── TEXT EXTRACT

# Durban Sands: Need to prepay levy in order to space bank?



## LisaH (Feb 9, 2006)

What's deposit the procedure there? I am thinking about depositing my 2007 week. Do I need to prepay 2007 levy at the resort in order to deposit it with RCI?


----------



## 225chs (Feb 9, 2006)

Durban sands requires you to prepay an estimate for the 2007 levy in order to spacebank


----------



## Bernie8245 (Feb 9, 2006)

I currently have a 2007 DS week deposited into RCI and I have not paid levies on it yet. I also deposited both of my 2006 weeks into RCI before I paid the levies. I had called RCI to ask some questions about a resort I had on hold and she asked me if I wanted to deposit my 2006 DS weeks and I told her I hadn't paid my levies yet.  She said it didn't matter. I told her to go ahead and deposit them and they showed up within a couple of days.
   The 2007 week that I have deposited I did online and it took a long time before it showed up but it finally did. Now I've been trying to pay my 2007 levies and Tracey doesn't respond to my emails. Anyone had any luck with paying levies via email lately?
Bernie


----------



## northwoodsgal (Feb 10, 2006)

I deposited my 2007 DS week last March and was required to pay levies first.


----------



## kewanee (Feb 10, 2006)

Bernie - I have had no luck via email trying to pay and deposit my Durban Sands.  I have sent 3 so far spaced out since early January and as recent as this past Monday.  I tried faxing also, but all I got was a busy signal.  I am going to try today from a different email account and see if that helps.

Edited - maybe I spoke too soon.  I still don't have any replies, but this morning I see a $698 'pending charge' on my credit card.  I haven't used that credit card for anything else, so it must be from Durban Sands.   I have two 2-bedrooms and asked to pay the back levy surcharge (R516 each) plus the 2007 estimate.   It looks like the 2007 estimate is about R1500 - a 15% increase over 2005 (without the extra elevator surcharge of ~ R500 for 2006).      For banking the weeks - I go online into RCI and deposit them - they have always stayed in the 'pending deposit' section until someone from RCI-SA actually moves them at the request of the resort.    As most of you have experienced - I sent my emails to Durban Sands and Sudwala at the same time and my Sudwala was totally finished within a week.....


----------



## Aldo (Feb 12, 2006)

Are you guys actually seeing any availability with these SA deposits with RCI?

All that happens on my end is you deposit an SA week with RCI, and you get almost no availability showing (although the weeks you want can be rented out with getravel.op.

There seems absolutely no sense in depositing with RCI, unless you experience is different than mine.


----------



## northovr (Feb 12, 2006)

────

TASK DIRECTIONS -> Continue the Durban Sands levy thread with the next part, beginning with the post by northovr. The lines after this thread aren't needed.

── DATA ENTRIES

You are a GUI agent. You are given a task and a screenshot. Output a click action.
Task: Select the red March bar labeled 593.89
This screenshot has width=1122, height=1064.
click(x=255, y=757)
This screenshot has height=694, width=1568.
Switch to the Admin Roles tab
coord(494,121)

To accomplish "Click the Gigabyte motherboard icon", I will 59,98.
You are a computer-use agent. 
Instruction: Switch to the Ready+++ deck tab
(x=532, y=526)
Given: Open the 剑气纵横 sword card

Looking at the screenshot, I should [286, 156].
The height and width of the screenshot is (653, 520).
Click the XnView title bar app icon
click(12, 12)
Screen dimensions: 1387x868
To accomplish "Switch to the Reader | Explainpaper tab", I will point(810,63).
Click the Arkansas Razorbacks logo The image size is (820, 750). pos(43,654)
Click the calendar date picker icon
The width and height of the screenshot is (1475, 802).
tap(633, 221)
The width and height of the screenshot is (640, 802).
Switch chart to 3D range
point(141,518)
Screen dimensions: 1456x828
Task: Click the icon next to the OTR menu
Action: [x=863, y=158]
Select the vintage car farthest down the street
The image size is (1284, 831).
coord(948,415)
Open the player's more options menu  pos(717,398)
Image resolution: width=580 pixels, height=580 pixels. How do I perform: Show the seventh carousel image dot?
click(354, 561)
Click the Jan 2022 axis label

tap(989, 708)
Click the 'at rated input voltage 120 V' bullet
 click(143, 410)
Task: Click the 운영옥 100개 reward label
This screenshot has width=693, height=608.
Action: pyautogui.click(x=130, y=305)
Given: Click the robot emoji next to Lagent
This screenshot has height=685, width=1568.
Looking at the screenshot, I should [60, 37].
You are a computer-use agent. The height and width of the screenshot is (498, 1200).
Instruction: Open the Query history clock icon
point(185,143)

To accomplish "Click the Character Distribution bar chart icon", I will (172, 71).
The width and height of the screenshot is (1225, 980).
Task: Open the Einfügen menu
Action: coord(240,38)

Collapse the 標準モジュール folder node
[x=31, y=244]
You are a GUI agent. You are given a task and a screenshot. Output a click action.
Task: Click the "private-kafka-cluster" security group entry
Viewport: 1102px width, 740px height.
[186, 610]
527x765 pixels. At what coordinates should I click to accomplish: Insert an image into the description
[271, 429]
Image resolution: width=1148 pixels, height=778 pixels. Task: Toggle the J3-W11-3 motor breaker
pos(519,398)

────

WRITTEN ANSWER ->
*Durban Sands trades way better than my Patriot Place*

DS trades better than my Patriot Place.  I had no problems with contacting Tracey.  I did have a problem in contracting RCI SA so I had to use my aol account.  They got a spam blocker on my verizon email address for some reason. 
My Durbans sand week is able to pull Virginia beach summer weeks.


----------



## ira g (Feb 12, 2006)

Aldo said:
			
		

> Are you guys actually seeing any availability with these SA deposits with RCI?
> 
> All that happens on my end is you deposit an SA week with RCI, and you get almost no availability showing (although the weeks you want can be rented out with getravel.op.
> 
> There seems absolutely no sense in depositing with RCI, unless you experience is different than mine.


Aldo- We are still getting good trades with our Dik and Bushmans as long as you reserve 12-24 months out. We just booked 2 weeks in so cal and 2 weeks in hawaii using our SA weeks. Granted they were deposited before black sunday so i have no knowledge how they will trade after, as we have not paid our mf as yet for 2007 nor deposited our weeks. So far still satisfied.


----------



## LisaH (Feb 19, 2006)

Anyone knows what's the estimated 1BR levy amount for 2007?


----------



## 225chs (Feb 20, 2006)

LisaH said:
			
		

> Anyone knows what's the estimated 1BR levy amount for 2007?




It was R1474 before the "assessment". I would be interested in their new figure


----------



## Dunk (Feb 20, 2006)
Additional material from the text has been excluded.